Harvard Graduate Program in Biophysics, Harvard University, Cambridge, MA.
Oncotarget. 2014 Sep 30;5(18):8367-78. doi: 10.18632/oncotarget.2259.
DNA instability is an important contributor to cancer development. Previously, defects in the chromosome segregation and excessive DNA double strand breaks due to the replication or oxidative stresses were implicated in DNA instability in cancer. Here, we demonstrate that DNA instability can directly result from the oncogene-induced senescence signaling. Expression of the activated form of Her2 oncogene, NeuT, in immortalized breast epithelial cells led to downregulation of the major DNA repair factor histone H2AX and a number of other components of the HR and NHEJ double strand DNA breaks repair pathways. H2AX expression was regulated at the transcriptional level via a senescence pathway involving p21-mediated regulation of CDK and Rb1. The p21-dependent downregulation of H2AX was seen both in cell culture and the MMTV-neu mouse model of Her2-positive breast cancer. Importantly, downregulation of H2AX upon Her2/NeuT expression impaired repair of double strand DNA breaks. This impairment resulted in both increased DNA instability in the form of somatic copy number alterations, and in increased sensitivity to the chemotherapeutic drug doxorubicin. Overall, these findings indicate that the Her2/NeuT oncogene signaling directly potentiates DNA instability and increases sensitivity to DNA damaging treatments.
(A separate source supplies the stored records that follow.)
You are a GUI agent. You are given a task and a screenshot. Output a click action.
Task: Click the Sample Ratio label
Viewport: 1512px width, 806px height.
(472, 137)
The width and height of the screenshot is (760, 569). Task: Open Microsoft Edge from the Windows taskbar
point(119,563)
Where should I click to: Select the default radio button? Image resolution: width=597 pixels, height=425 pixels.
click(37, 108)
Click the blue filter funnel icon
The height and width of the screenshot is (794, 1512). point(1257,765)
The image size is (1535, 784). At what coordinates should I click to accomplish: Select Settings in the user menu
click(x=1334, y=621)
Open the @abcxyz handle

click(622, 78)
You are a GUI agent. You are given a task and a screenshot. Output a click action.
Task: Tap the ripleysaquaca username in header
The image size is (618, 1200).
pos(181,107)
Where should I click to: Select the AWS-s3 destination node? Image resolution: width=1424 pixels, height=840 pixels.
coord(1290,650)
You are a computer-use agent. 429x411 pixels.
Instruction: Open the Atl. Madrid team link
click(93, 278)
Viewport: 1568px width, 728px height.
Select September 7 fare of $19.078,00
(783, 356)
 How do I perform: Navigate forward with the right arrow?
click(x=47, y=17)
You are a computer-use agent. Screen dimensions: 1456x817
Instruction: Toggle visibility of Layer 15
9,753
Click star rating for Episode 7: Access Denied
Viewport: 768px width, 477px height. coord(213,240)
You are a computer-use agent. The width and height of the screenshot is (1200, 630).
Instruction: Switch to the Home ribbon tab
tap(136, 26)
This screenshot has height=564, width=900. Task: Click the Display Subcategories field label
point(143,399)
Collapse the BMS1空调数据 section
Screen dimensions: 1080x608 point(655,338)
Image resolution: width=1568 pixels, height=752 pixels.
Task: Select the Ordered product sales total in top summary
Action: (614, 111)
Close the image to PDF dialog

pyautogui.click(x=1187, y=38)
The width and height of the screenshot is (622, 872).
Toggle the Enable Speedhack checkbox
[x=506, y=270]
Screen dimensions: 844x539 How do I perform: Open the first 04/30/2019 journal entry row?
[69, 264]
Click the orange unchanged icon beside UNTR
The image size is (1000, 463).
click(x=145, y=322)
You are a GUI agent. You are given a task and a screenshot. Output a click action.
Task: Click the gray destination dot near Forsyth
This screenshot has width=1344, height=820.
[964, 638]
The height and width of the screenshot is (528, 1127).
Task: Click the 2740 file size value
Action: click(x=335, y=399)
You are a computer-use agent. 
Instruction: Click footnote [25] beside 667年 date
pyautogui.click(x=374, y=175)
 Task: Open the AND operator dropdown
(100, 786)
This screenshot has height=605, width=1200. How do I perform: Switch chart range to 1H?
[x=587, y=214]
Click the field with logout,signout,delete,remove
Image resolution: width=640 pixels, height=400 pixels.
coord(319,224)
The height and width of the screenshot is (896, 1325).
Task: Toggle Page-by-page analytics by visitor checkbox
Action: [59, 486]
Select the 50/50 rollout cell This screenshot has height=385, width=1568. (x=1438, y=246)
DNA不稳定性是癌症发生发展的重要因素。此前,染色体分离缺陷以及复制或氧化应激导致的过多DNA双链断裂被认为与癌症中的DNA不稳定性有关。在此,我们证明DNA不稳定性可直接由癌基因诱导的衰老信号产生。在永生化乳腺上皮细胞中表达活化形式的Her2癌基因NeuT,导致主要DNA修复因子组蛋白H2AX以及HR和NHEJ双链DNA断裂修复途径的许多其他成分下调。H2AX表达通过涉及p21介导的CDK和Rb1调节的衰老途径在转录水平上受到调控。在细胞培养以及Her2阳性乳腺癌的MMTV-neu小鼠模型中均观察到p21依赖性的H2AX下调。重要的是,Her2/NeuT表达时H2AX的下调损害了双链DNA断裂的修复。这种损害导致以体细胞拷贝数改变形式出现的DNA不稳定性增加,以及对化疗药物阿霉素的敏感性增加。总体而言,这些发现表明Her2/NeuT癌基因信号直接增强DNA不稳定性并增加对DNA损伤治疗的敏感性。